Restate word for word the lines beginning with the one that contains "Task: Open the Hilfe anfordern link" and ending at the bottom of the records below, both included.

## Extracted records
══════
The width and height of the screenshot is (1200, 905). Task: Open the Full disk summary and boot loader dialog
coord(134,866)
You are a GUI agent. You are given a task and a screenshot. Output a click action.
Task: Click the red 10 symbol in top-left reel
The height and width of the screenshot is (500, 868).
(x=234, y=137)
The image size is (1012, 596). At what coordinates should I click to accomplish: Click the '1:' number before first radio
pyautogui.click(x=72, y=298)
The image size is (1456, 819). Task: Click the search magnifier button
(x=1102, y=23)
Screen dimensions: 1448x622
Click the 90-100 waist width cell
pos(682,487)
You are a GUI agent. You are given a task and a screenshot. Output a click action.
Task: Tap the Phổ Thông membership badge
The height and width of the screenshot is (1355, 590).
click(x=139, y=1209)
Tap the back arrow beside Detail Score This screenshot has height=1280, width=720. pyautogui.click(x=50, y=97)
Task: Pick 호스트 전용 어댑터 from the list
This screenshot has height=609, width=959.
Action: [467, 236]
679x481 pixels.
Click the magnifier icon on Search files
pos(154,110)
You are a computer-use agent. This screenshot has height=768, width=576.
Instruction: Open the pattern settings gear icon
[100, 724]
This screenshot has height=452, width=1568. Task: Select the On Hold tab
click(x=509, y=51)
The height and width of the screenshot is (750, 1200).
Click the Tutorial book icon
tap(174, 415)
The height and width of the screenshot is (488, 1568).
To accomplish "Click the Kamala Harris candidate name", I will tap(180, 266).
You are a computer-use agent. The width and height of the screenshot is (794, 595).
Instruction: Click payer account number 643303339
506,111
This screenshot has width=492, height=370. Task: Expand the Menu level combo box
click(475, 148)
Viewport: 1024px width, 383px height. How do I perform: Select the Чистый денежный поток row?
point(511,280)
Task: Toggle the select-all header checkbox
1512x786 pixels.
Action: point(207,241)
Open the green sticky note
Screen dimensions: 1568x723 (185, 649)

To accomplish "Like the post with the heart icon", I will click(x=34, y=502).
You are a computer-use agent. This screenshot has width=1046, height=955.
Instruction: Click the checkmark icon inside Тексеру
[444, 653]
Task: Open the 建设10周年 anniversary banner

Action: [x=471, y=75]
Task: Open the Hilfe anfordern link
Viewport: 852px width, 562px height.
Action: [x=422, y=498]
══════
## Answer to this exercise
Task: Open the Hilfe anfordern link
Viewport: 852px width, 562px height.
Action: [x=422, y=498]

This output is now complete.